Gothique were playing at the Globe last night. They play medieval instruments, with music ranging from Sweden down to Morocco and across to Turkey! The main instrument was the oud, "the grand-daddy of the lute", which is still made in the same way as it was a thousand years ago. The chap bought his in Syria.
He was accompanied on the hurdy-gurdy, which is a modern reconstruction of an instrument only seen in illustrations from the Middle Ages - so they knew it was a box with a handle at one end, and keys, but had no real idea of what was inside it. The lady took the lid off to show the way the strings went, and how the keys changed the notes.

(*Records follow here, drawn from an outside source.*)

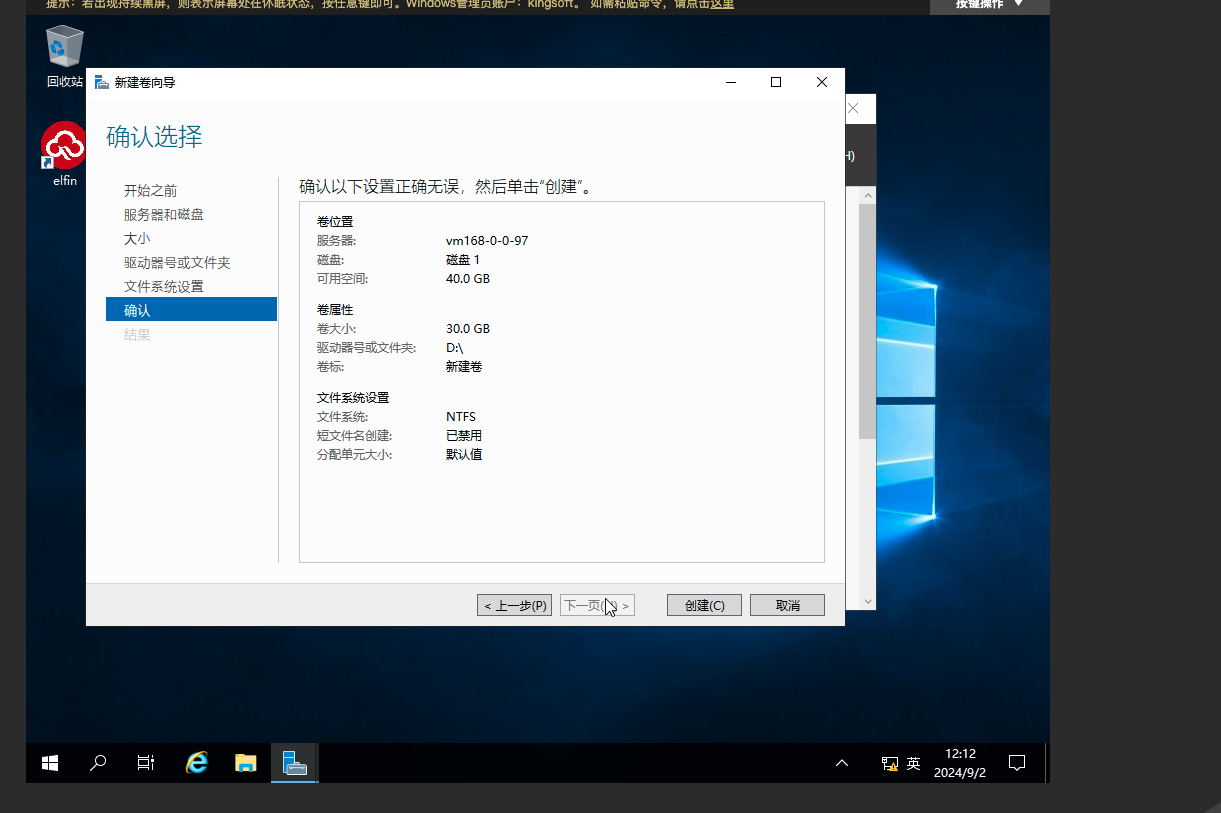Click the network status tray icon

point(889,764)
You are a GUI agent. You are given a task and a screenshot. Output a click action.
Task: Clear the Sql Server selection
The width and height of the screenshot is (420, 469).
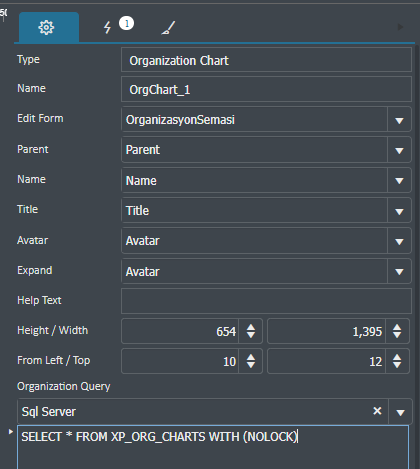pyautogui.click(x=377, y=411)
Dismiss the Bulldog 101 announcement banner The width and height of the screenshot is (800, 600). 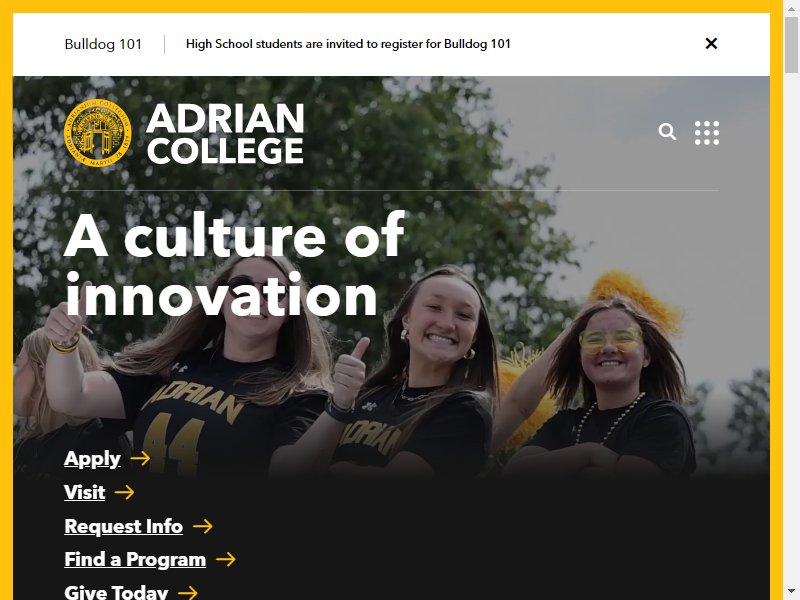point(711,43)
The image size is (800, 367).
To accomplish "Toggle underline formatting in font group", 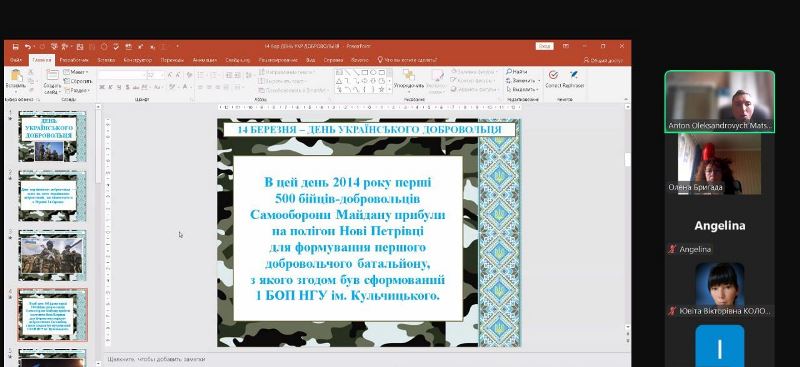I will (118, 87).
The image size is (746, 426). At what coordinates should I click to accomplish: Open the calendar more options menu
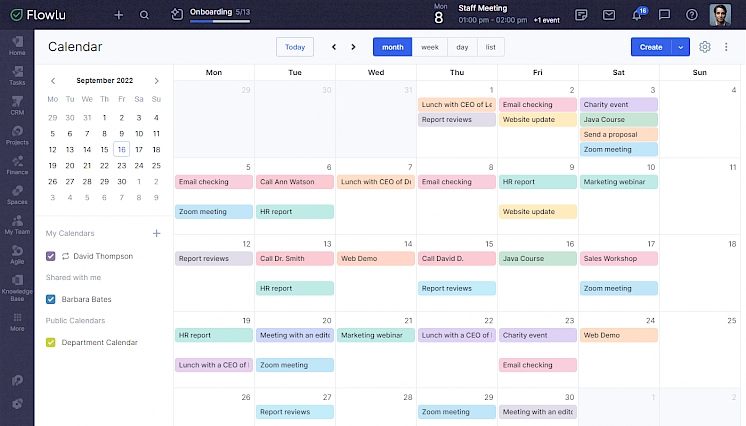pyautogui.click(x=726, y=47)
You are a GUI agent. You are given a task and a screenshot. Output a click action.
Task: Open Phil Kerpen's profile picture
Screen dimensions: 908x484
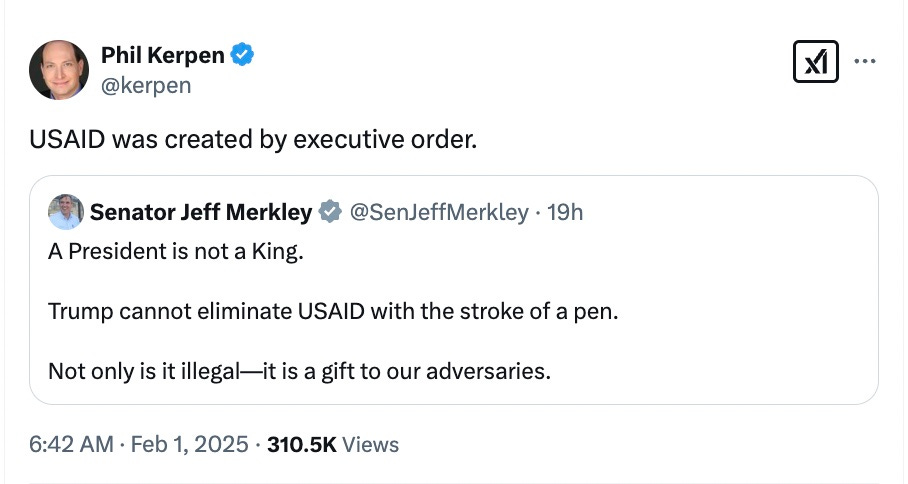(x=58, y=69)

In the interval the chap spent some time explaining the tuning of the oud to an interested member of the audience. These are people who are passionate about their music, and want it to be better known.
They explained that, in the 9th century, the important thing for musicians was improvisation - audiences wanted music that was for themselves alone, which had never been heard before - so in the spirit of this, the Globe got its own improvised piece, never heard before and never to be repeated.
In the second half, they played French folk tunes on two different sized bagpipes. The larger one, copied from an illustration in the Canterbury Tales, sounded a bit like modern Scottish bagpipes, but the smaller one had a much more mellow sound. They were made by someone who lives in Scotland, but makes English bagpipes (in the Middle Ages it was the English who were more known for bagpipe playing - the aristocratic instrument for the Scots was the small harp).
One nice thing about the evening was that it was completely acoustic. There was no electronic clutter of mics and speakers and so on - just the instruments and the players and the audience, just as it would have been back through history.